Thank you to the editors for providing me with an e-ARC to read and review. All thoughts and opinions are my own.

Monday, August 2, 2021

Review: Couple Found Slain by Mikita Brottman


 TW/CW: Parricide, Mental Illness, Medical Abuse, Imprisonment


I am huge fan of true crime-tv shows, books, documentaries; you name it and I’ve probably watched it or read about it. So, when I was looking for an audiobook to review on NetGalley and saw that a true crime audiobook was available, I jumped all over it. It didn’t take very long for me to realize that Couple Found Slain wasn’t your average true crime book.

Couple Found Slain by author Mikita Brottman chronicles the story of Brian Bechtold, a patient at the Clifford T. Perkins Center, a forensic psychiatric facility. Right off the bat, this story is different because it begins with 22-year-old Brian Bechtold entering a Florida police station and telling the police there that he murdered both of his parents. Found incompetent to stand trial, Brian is sentenced to a psychiatric facility with no determined date of release.

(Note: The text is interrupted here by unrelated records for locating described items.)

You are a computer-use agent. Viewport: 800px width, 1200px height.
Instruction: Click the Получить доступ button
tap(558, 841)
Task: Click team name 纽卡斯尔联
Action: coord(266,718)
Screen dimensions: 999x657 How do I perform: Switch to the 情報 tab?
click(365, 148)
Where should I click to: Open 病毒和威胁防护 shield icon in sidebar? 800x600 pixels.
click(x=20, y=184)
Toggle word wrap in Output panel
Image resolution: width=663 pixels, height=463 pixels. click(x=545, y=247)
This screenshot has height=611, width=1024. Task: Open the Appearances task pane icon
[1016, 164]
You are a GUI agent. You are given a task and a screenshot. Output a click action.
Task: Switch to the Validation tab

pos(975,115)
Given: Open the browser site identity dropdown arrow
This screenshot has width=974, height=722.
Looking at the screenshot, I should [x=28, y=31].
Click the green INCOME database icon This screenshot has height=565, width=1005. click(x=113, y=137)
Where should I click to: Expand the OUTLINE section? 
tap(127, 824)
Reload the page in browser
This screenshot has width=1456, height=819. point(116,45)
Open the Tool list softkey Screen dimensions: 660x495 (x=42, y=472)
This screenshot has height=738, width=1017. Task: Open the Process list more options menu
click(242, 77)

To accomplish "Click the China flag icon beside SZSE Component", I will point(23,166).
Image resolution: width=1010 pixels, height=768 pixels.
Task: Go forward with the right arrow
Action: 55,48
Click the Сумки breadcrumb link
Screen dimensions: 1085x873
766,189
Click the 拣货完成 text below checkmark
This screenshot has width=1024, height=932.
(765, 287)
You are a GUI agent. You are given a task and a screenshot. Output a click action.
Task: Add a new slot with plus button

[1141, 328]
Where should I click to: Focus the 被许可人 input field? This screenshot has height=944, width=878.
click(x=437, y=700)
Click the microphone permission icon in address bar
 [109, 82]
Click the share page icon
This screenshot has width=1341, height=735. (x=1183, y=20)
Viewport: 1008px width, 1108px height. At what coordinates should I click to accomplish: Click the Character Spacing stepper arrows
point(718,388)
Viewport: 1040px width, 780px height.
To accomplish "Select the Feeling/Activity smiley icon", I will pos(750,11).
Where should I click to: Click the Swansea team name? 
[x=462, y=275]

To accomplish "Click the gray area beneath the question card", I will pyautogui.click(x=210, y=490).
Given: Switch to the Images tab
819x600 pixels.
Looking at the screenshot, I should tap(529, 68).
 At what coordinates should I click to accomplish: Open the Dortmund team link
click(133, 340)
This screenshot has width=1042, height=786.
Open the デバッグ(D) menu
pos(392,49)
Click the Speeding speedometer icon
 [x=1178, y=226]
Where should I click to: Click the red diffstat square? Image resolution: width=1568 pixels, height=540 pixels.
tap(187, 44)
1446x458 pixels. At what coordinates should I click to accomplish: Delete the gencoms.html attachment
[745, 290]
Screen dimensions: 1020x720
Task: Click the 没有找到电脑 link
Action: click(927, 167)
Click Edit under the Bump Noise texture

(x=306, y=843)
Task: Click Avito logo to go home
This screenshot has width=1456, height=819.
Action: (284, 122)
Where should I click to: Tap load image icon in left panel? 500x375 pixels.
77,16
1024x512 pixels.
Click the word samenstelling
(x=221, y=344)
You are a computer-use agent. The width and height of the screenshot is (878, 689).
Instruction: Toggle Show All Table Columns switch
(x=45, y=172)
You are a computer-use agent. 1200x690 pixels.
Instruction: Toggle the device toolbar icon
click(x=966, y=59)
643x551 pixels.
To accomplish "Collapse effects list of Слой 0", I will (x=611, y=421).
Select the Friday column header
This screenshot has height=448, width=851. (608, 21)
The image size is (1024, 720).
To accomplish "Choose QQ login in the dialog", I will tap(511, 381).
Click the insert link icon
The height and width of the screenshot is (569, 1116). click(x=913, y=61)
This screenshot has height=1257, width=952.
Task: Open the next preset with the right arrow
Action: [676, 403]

This story is more than the story of a man who killed his parents brutally. It is the story of how the mentally ill can be sent to facilities such as Perkins without a clear treatment plan and no plan for rehabilitation. And as you will read in the book, often they cannot even keep the patients safe from each other.

Brian was diagnosed as a paranoid schizophrenic but later feels that he is cured and should be on the path to be released back into society. Doctors and other medical professionals feel that he is hiding his symptoms and needs to be on psychiatric medication. The medication makes him feel worse. The notes the doctors make on Brian get passed from doctor-to-doctor treating Brian over the years, each adding their own differentiating diagnoses. It becomes difficult to tell what the doctors are seeing in Brian and what they are being told by other professionals and accepting as truth.

This story is well researched and presented well, beginning with Brian’s family history of abuse, the murders of his parents, and moving on to his incarceration in Perkins, and how the desperation to be treated fairly and justly leads to desperation and reckless choices. The writer’s empathy for Brian is evident, but it doesn’t affect their ability to tell his story objectively.

Brian Bechtold entered Clifford T. Perkins in 1992 and remains there until this very day.


4/5 Stars

Thank you to #NetGalley and #MacMillanAudio for providing me with an audiobook version of this book for my review. All thoughts and opinions are my own.


Sunday, August 1, 2021

Review: Tortured Innocence by Shantel Brunton


 TW/CW: Rape, Mental and Physical Abuse, Torture, Imprisonment, Kidnapping, Animal Death, Graphic Violence, Suicide, Cult Behavior

 

Nicole’s entire world is shattered when her mother is brutally murdered in front of her at the age of six. To help her heal from her trauma, her father moves her to a remote mountain area where there are few other people living. She seems to be living a normal teenage life, when she suddenly begins receiving letters from an unknown source, hearing voices in her head, and experiencing horrific nightmares. When the nightmares bleed over into her daily life, Nicole is pulled into a world of pain and torture unlike she could ever imagine.

Nicole’s life becomes a wild rollercoaster in this alternate world of pain and torture, enduring unbelievable suffering, all to live through it again and again. She meets those who seek to imprison her and make her their slave, those who want to free her, and finally come to find those who ultimately become her family.

First up, I LOVE that the author included a page of trigger and content warnings right up front, because I definitely needed them. This book is exquisitely written, but it is a rough read in terms of violence, torture, and abuse. I had to sit with the book a day or so after finishing it to gather my thoughts and describe it succinctly. The book is a wild ride, you feel like you are trapped with Nicole in her nightmares and torture and are just as helpless as she is in the story.

 

4/5 Stars

Thanks to the author who provided me with a review copy of this novel for me to read and review. All thoughts and opinions are my own.